Depth-Aware Video Frame Interpolation (CVPR 2019)

Related tags

Deep LearningDAIN
Overview

DAIN (Depth-Aware Video Frame Interpolation)

Project | Paper

Wenbo Bao, Wei-Sheng Lai, Chao Ma, Xiaoyun Zhang, Zhiyong Gao, and Ming-Hsuan Yang

IEEE Conference on Computer Vision and Pattern Recognition, Long Beach, CVPR 2019

This work is developed based on our TPAMI work MEMC-Net, where we propose the adaptive warping layer. Please also consider referring to it.

Table of Contents

  1. Introduction
  2. Citation
  3. Requirements and Dependencies
  4. Installation
  5. Testing Pre-trained Models
  6. Downloading Results
  7. Slow-motion Generation
  8. Training New Models
  9. Google Colab Demo

Introduction

We propose the Depth-Aware video frame INterpolation (DAIN) model to explicitly detect the occlusion by exploring the depth cue. We develop a depth-aware flow projection layer to synthesize intermediate flows that preferably sample closer objects than farther ones. Our method achieves state-of-the-art performance on the Middlebury dataset.

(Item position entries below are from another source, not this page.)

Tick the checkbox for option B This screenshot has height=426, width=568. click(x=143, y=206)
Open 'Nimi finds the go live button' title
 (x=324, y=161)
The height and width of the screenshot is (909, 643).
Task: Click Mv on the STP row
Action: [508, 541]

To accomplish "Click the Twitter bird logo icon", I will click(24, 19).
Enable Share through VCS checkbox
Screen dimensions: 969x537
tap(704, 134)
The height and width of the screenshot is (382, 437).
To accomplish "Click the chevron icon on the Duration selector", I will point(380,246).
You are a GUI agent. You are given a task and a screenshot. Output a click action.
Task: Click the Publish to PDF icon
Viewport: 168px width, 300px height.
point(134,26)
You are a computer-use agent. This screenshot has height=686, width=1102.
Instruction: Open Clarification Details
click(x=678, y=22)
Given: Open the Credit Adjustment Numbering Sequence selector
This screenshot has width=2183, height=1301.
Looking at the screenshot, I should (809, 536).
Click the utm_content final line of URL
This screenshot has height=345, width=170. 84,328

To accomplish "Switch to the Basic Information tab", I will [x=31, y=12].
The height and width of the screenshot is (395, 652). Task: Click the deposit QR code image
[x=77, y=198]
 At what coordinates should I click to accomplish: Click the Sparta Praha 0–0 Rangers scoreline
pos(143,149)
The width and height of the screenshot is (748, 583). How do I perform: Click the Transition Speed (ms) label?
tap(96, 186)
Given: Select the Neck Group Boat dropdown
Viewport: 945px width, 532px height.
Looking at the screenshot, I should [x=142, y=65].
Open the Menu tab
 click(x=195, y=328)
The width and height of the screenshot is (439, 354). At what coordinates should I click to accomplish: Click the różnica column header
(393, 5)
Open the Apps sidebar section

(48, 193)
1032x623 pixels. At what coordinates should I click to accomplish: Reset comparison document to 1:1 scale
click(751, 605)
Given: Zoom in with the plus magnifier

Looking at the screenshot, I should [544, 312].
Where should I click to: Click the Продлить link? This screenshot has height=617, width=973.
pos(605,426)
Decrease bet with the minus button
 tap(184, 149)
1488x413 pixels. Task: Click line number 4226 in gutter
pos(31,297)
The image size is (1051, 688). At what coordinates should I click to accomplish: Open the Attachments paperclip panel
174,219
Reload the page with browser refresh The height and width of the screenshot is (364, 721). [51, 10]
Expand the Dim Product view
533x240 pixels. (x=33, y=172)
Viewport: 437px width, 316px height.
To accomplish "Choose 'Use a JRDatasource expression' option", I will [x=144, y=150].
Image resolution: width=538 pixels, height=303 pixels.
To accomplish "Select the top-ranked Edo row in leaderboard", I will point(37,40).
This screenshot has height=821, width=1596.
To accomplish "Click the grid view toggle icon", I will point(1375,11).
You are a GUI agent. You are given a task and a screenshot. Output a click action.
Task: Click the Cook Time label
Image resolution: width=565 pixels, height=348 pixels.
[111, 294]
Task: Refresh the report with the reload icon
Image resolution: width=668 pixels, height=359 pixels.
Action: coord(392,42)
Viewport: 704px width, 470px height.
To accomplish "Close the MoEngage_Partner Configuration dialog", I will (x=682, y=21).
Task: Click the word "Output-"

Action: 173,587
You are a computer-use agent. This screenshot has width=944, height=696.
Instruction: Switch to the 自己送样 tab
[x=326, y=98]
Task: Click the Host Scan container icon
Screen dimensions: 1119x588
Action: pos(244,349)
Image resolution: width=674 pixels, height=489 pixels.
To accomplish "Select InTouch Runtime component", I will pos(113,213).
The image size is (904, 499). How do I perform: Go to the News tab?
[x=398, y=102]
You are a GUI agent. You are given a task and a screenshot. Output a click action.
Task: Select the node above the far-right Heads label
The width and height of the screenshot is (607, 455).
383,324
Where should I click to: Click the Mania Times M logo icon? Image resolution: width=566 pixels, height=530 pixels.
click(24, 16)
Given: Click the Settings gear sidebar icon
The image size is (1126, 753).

We provide videos here.

Citation

If you find the code and datasets useful in your research, please cite:

@inproceedings{DAIN,
    author    = {Bao, Wenbo and Lai, Wei-Sheng and Ma, Chao and Zhang, Xiaoyun and Gao, Zhiyong and Yang, Ming-Hsuan}, 
    title     = {Depth-Aware Video Frame Interpolation}, 
    booktitle = {IEEE Conference on Computer Vision and Pattern Recognition},
    year      = {2019}
}
@article{MEMC-Net,
     title={MEMC-Net: Motion Estimation and Motion Compensation Driven Neural Network for Video Interpolation and Enhancement},
     author={Bao, Wenbo and Lai, Wei-Sheng, and Zhang, Xiaoyun and Gao, Zhiyong and Yang, Ming-Hsuan},
     journal={IEEE Transactions on Pattern Analysis and Machine Intelligence},
     doi={10.1109/TPAMI.2019.2941941},
     year={2018}
}

Requirements and Dependencies

  • Ubuntu (We test with Ubuntu = 16.04.5 LTS)
  • Python (We test with Python = 3.6.8 in Anaconda3 = 4.1.1)
  • Cuda & Cudnn (We test with Cuda = 9.0 and Cudnn = 7.0)
  • PyTorch (The customized depth-aware flow projection and other layers require ATen API in PyTorch = 1.0.0)
  • GCC (Compiling PyTorch 1.0.0 extension files (.c/.cu) requires gcc = 4.9.1 and nvcc = 9.0 compilers)
  • NVIDIA GPU (We use Titan X (Pascal) with compute = 6.1, but we support compute_50/52/60/61 devices, should you have devices with higher compute capability, please revise this)

Installation

Download repository:

$ git clone https://github.com/baowenbo/DAIN.git

Before building Pytorch extensions, be sure you have pytorch >= 1.0.0:

$ python -c "import torch; print(torch.__version__)"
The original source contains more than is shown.